→ **Task details**
Below this line is the material. Write out only its lines from the one containing "Uomo (432, 2009)" through the one containing "Domande Frequenti (276, 1772)", both kept, exactly.

[Start of Attachment]

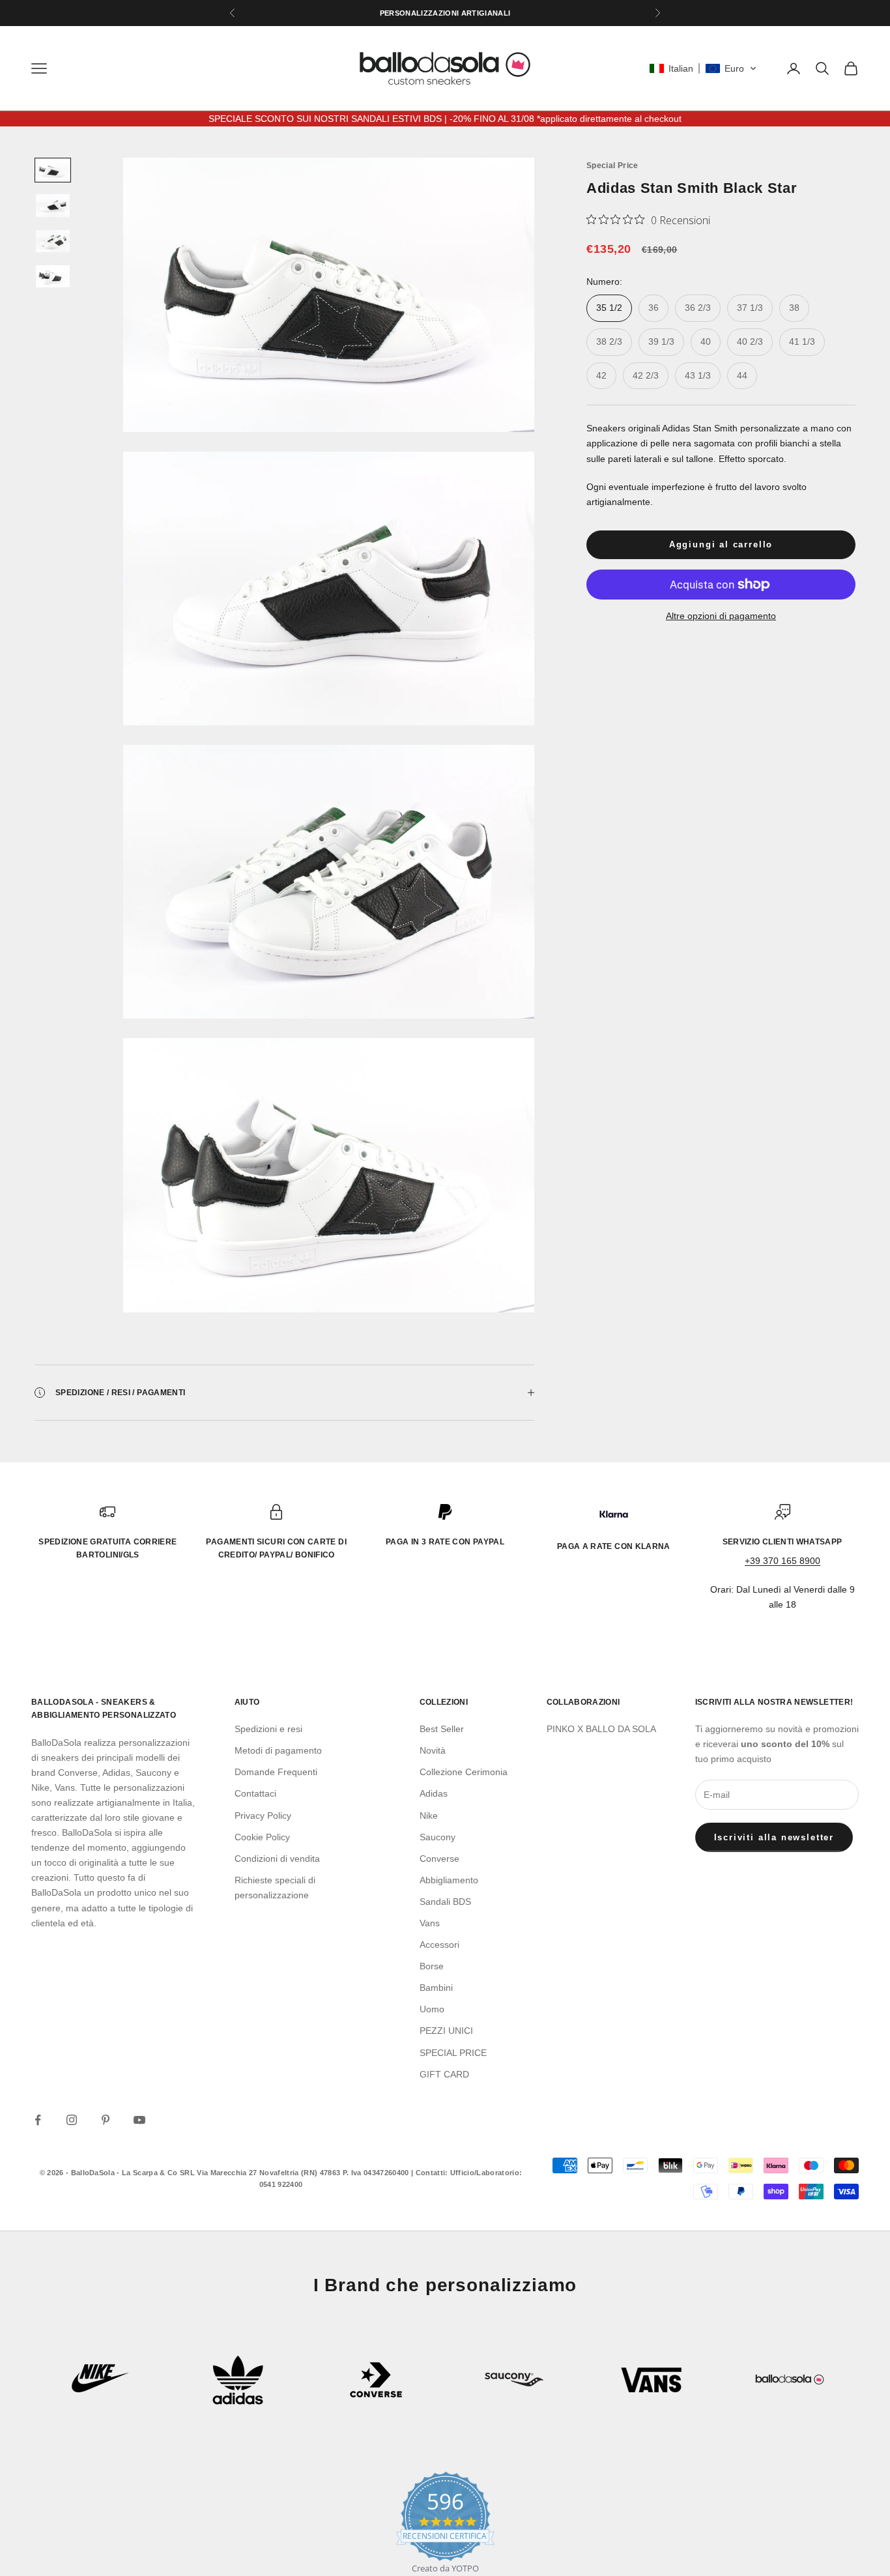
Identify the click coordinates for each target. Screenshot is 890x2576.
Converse (439, 1858)
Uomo (432, 2009)
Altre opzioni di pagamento (721, 616)
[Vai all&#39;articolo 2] (53, 205)
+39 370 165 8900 (782, 1561)
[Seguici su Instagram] (71, 2119)
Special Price (612, 165)
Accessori (439, 1944)
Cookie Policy (262, 1837)
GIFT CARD (444, 2074)
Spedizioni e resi (268, 1729)
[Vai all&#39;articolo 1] (53, 170)
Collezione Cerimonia (464, 1772)
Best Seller (442, 1729)
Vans (430, 1923)
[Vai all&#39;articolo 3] (53, 241)
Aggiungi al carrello (721, 544)
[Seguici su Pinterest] (105, 2119)
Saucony (437, 1837)
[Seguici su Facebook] (37, 2119)
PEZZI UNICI (446, 2030)
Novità (433, 1750)
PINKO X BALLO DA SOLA (601, 1729)
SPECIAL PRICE (453, 2053)
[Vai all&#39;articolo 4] (53, 276)
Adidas (434, 1793)
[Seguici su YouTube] (139, 2119)
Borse (432, 1966)
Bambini (436, 1987)
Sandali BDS (445, 1901)
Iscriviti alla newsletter (774, 1837)
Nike (429, 1815)
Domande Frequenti (276, 1772)
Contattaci (255, 1793)
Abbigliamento (449, 1880)
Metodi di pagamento (278, 1750)
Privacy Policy (263, 1815)
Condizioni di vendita (277, 1858)
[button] (703, 68)
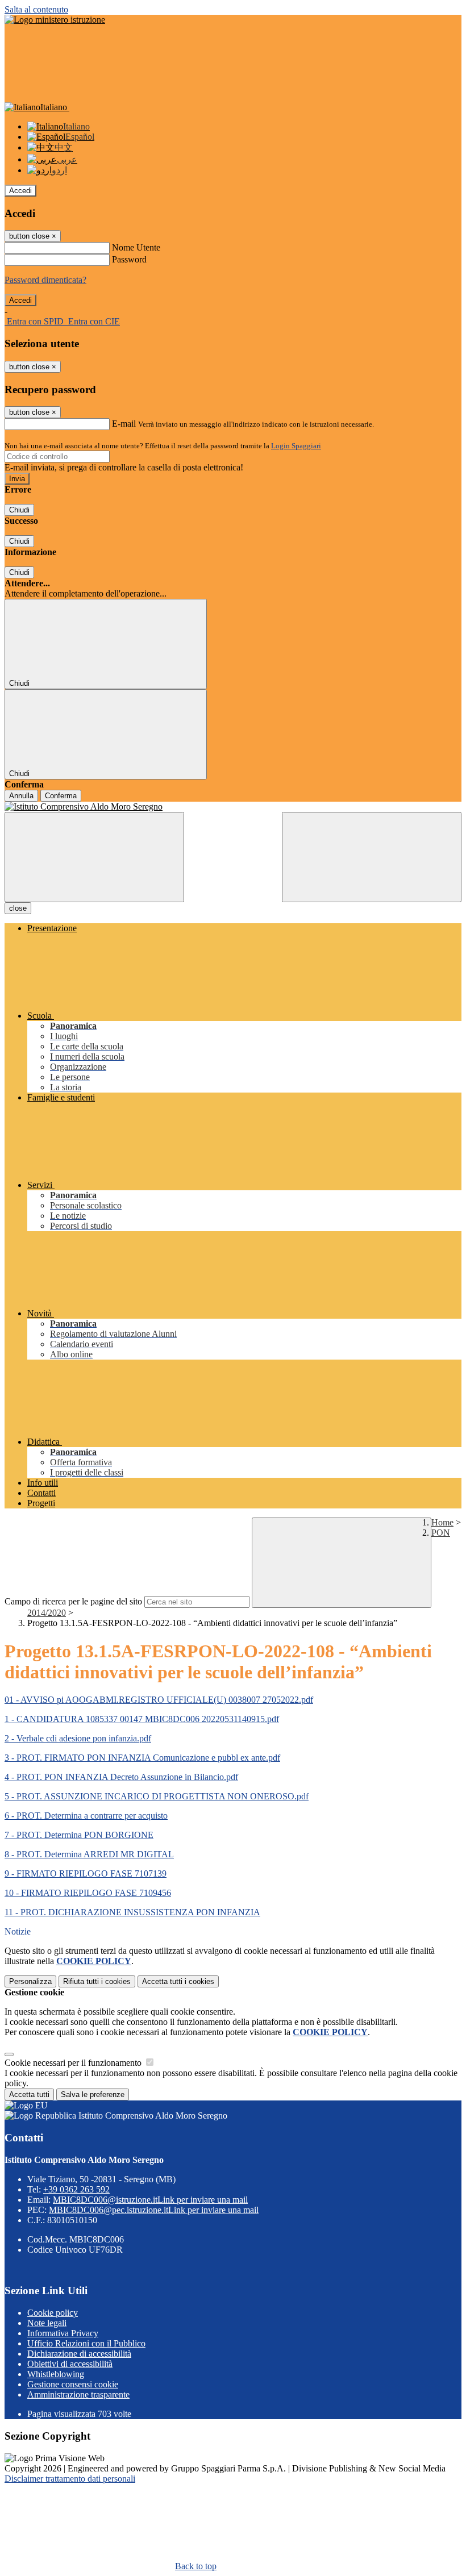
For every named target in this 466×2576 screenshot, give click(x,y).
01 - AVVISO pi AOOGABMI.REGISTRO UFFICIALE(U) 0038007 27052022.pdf (159, 1699)
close (18, 908)
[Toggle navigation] (94, 857)
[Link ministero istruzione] (55, 19)
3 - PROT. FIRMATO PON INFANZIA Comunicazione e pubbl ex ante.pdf (142, 1757)
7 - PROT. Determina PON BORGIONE (79, 1835)
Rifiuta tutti (97, 1981)
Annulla (21, 795)
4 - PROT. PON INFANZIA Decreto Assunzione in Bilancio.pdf (121, 1777)
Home (442, 1522)
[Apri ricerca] (371, 857)
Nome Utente (136, 247)
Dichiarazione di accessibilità (79, 2353)
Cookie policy (52, 2312)
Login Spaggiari (296, 445)
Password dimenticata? (45, 280)
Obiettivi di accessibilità (70, 2364)
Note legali (46, 2323)
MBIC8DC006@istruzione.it (150, 2199)
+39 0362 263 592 (76, 2189)
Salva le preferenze (92, 2094)
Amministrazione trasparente (78, 2394)
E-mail (124, 423)
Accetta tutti (178, 1981)
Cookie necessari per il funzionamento (74, 2063)
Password (129, 259)
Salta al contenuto (36, 9)
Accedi (20, 190)
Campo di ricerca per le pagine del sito (73, 1601)
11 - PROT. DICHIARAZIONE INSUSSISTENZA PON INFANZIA (132, 1912)
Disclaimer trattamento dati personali (70, 2478)
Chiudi (19, 510)
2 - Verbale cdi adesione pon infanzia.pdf (78, 1738)
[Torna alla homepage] (233, 807)
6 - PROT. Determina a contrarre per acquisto (86, 1815)
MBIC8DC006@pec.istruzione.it (154, 2210)
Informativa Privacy (62, 2333)
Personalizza (30, 1981)
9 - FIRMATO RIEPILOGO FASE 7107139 (86, 1873)
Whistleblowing (55, 2374)
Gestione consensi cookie (72, 2384)
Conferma (61, 795)
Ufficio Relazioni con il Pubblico (86, 2343)
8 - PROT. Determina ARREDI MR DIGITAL (89, 1854)
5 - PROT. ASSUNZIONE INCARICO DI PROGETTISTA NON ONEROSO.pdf (157, 1796)
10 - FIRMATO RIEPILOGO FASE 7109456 (88, 1893)
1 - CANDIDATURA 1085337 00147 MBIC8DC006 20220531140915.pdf (142, 1719)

[End of Attachment]

→ **Your response**
Uomo (432, 2009)
Altre opzioni di pagamento (721, 616)
[Vai all&#39;articolo 2] (53, 205)
+39 370 165 8900 (782, 1561)
[Seguici su Instagram] (71, 2119)
Special Price (612, 165)
Accessori (439, 1944)
Cookie Policy (262, 1837)
GIFT CARD (444, 2074)
Spedizioni e resi (268, 1729)
[Vai all&#39;articolo 1] (53, 170)
Collezione Cerimonia (464, 1772)
Best Seller (442, 1729)
Vans (430, 1923)
[Vai all&#39;articolo 3] (53, 241)
Aggiungi al carrello (721, 544)
[Seguici su Pinterest] (105, 2119)
Saucony (437, 1837)
[Seguici su Facebook] (37, 2119)
PEZZI UNICI (446, 2030)
Novità (433, 1750)
PINKO X BALLO DA SOLA (601, 1729)
SPECIAL PRICE (453, 2053)
[Vai all&#39;articolo 4] (53, 276)
Adidas (434, 1793)
[Seguici su YouTube] (139, 2119)
Borse (432, 1966)
Bambini (436, 1987)
Sandali BDS (445, 1901)
Iscriviti alla newsletter (774, 1837)
Nike (429, 1815)
Domande Frequenti (276, 1772)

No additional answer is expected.